PROBLEM TO SOLVE: Can you update the data from the line with "Select Conversions in the sidebar" up to and including the line with "will click(65, 662)." so that "Public Sector" reads "Private Sector", with everything else left unchanged? Return only those lines.

Element lookup data:
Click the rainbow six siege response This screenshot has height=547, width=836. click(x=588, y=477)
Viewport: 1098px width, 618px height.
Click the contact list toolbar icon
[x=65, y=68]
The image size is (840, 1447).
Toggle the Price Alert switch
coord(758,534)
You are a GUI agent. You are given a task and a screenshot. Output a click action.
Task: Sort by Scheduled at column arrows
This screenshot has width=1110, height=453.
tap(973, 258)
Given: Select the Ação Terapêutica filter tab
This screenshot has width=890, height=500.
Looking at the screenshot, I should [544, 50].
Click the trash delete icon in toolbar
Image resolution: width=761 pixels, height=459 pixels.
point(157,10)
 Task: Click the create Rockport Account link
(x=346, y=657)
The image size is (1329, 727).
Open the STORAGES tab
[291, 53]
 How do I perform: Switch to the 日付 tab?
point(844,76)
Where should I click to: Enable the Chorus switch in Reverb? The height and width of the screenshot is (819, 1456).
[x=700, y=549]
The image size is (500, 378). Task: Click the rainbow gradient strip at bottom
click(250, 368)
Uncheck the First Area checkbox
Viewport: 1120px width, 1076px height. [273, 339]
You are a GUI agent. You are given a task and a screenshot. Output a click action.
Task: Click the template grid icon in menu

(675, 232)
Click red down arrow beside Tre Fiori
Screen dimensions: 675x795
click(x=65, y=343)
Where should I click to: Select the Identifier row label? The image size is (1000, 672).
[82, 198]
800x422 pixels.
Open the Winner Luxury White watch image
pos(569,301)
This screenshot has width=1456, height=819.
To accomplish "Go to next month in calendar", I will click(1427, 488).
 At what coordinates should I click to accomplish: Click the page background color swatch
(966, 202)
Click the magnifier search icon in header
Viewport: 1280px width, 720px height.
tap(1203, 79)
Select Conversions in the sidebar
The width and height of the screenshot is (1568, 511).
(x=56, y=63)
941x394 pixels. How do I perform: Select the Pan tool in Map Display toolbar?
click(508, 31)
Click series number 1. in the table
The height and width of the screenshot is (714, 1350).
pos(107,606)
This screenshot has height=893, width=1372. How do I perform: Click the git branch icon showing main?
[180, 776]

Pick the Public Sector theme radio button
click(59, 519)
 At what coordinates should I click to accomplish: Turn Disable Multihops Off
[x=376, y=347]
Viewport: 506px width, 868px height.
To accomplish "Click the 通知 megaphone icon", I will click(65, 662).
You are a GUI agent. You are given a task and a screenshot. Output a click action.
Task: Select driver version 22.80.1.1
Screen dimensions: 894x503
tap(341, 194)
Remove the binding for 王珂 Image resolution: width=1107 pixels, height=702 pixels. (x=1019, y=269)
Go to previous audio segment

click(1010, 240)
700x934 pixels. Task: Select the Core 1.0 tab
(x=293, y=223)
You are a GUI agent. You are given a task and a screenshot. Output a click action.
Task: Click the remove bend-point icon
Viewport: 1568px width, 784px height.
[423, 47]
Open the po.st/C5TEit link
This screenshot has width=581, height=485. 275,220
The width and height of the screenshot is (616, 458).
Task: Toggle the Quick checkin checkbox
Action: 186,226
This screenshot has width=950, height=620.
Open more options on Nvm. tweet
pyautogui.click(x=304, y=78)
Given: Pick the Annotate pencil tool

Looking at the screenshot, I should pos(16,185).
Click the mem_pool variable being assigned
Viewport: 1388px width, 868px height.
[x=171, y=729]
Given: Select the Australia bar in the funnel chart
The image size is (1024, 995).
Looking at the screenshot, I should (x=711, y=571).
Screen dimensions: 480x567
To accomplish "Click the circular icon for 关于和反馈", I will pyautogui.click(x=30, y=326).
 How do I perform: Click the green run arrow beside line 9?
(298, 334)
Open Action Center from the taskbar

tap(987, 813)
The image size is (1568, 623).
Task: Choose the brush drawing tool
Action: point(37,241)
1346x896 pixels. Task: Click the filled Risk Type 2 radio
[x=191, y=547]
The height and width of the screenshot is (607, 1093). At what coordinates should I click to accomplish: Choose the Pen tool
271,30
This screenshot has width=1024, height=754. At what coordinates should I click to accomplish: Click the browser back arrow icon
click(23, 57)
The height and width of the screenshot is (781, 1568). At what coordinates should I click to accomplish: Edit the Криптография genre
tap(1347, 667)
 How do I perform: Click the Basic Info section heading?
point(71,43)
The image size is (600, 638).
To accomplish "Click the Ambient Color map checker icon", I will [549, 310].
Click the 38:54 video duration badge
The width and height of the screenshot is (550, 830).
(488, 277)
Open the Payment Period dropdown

EXERCISE SOLUTION:
Select Conversions in the sidebar
The width and height of the screenshot is (1568, 511).
(x=56, y=63)
941x394 pixels. How do I perform: Select the Pan tool in Map Display toolbar?
click(508, 31)
Click series number 1. in the table
The height and width of the screenshot is (714, 1350).
pos(107,606)
This screenshot has height=893, width=1372. How do I perform: Click the git branch icon showing main?
[180, 776]

Pick the Private Sector theme radio button
click(59, 519)
 At what coordinates should I click to accomplish: Turn Disable Multihops Off
[x=376, y=347]
Viewport: 506px width, 868px height.
To accomplish "Click the 通知 megaphone icon", I will click(65, 662).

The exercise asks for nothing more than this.